In the CO39721 study, which incorporated standardized ocular examinations (visual acuity, indirect ophthalmoscopy, OCT, and automated visual field testing) to fully characterize the visual and anatomical impact of SR events over time, the most frequent presentation of SR during cobimetinib treatment was focal subretinal fluid on OCT (62.8% of cases), mostly in the fovea, which resolved in a large majority of cases. Multifocal spots of subretinal fluid were less common, present in 25.7% of cases. There was no impact on visual function by the accumulation of subretinal fluid, either at the occurrence of the event or at the time of resolution; more specifically, there was no visual loss on visual acuity testing and no development of scotomas on automated visual field testing.

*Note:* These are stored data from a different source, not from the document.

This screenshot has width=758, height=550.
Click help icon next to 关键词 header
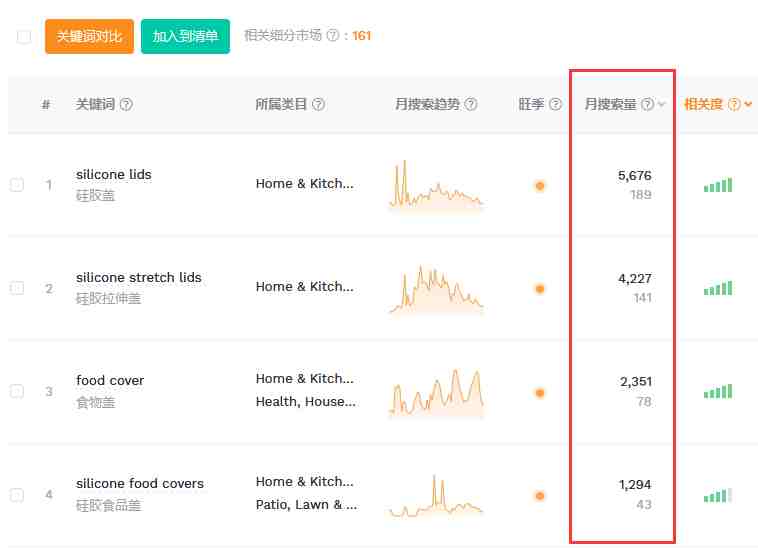127,105
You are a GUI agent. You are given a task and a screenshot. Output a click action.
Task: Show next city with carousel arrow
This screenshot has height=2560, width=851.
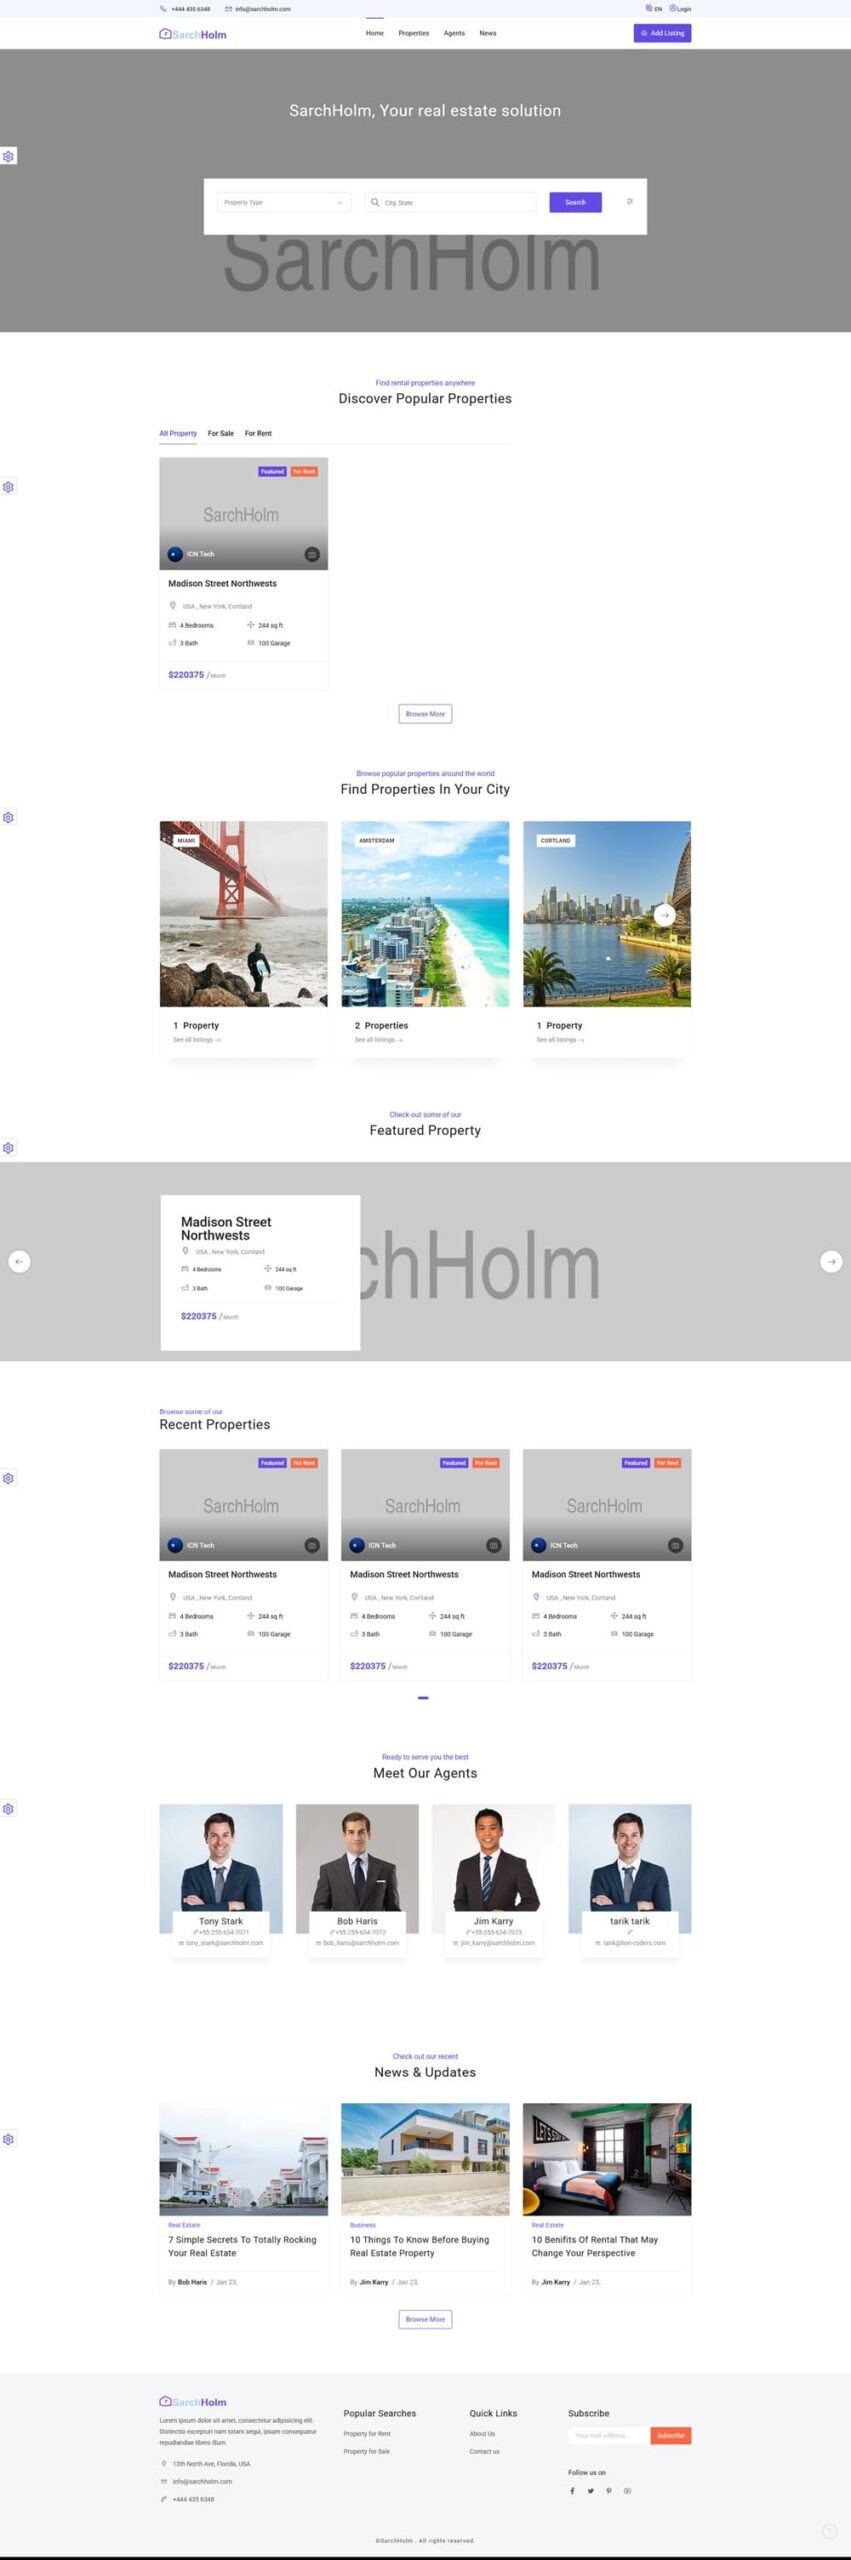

Most first events of SR/RPED occurred within the first few cycles of treatment and resolved within a few weeks after onset with either a dose modification or without any change in the dosing regimen. The majority of patients did not require discontinuation or a dose modification of cobimetinib.

Risk factors identified as associated with the development of SR were male sex, hypertension, autoimmune disease, age ≥ 50 years, and pre-existing ocular confounders. Male sex, hypertension, and autoimmune disease are known risk factors for the development of central SR in the general population, which is the most similar ocular pathology to cobimetinib-induced SR [22,23,24,25,26,27]. In addition, having pre-existing ocular confounding factors such as retinal pathologies associated with the development of subretinal fluid increased the risk of developing SR.

Although this analysis comprises a large cohort of patients treated with cobimetinib, the analysis is limited by the less rigorous assessment schedule in the three supporting studies relative to the CO39721 study. The more rigorous assessment schedule for CO39721 may have resulted in the identification of the first events of SR/RPED ~ 2 weeks earlier than in the supporting studies. Nevertheless, results of ocular assessments and clinical outcomes were consistent across the four studies regardless of the monitoring schedule used and the overall management of patients was not impacted by the frequency of assessments.

5 Conclusions

In this integrated safety analysis, no visual function loss or permanent retinal damage was detected in patients with cobimetinib-associated SR who underwent comprehensive ophthalmologic assessments. Some patients may have a higher risk of developing SR, especially men and those with systemic hypertension, an autoimmune disease, age ≥ 50 years, and pre-existing ocular confounders that could lead to subretinal fluid accumulation. It is advised that patients undergo an ophthalmologic examination before receiving cobimetinib as a baseline assessment. After initiation of cobimetinib treatment, patients who experience new or worsening visual disturbances should be referred to an ophthalmologist to check for the development of SR using conventional functional and structural tests and should be followed longitudinally until resolution of the event. These events can often be managed without any change to dosing or with a dose modification of cobimetinib at the discretion of the treating physician.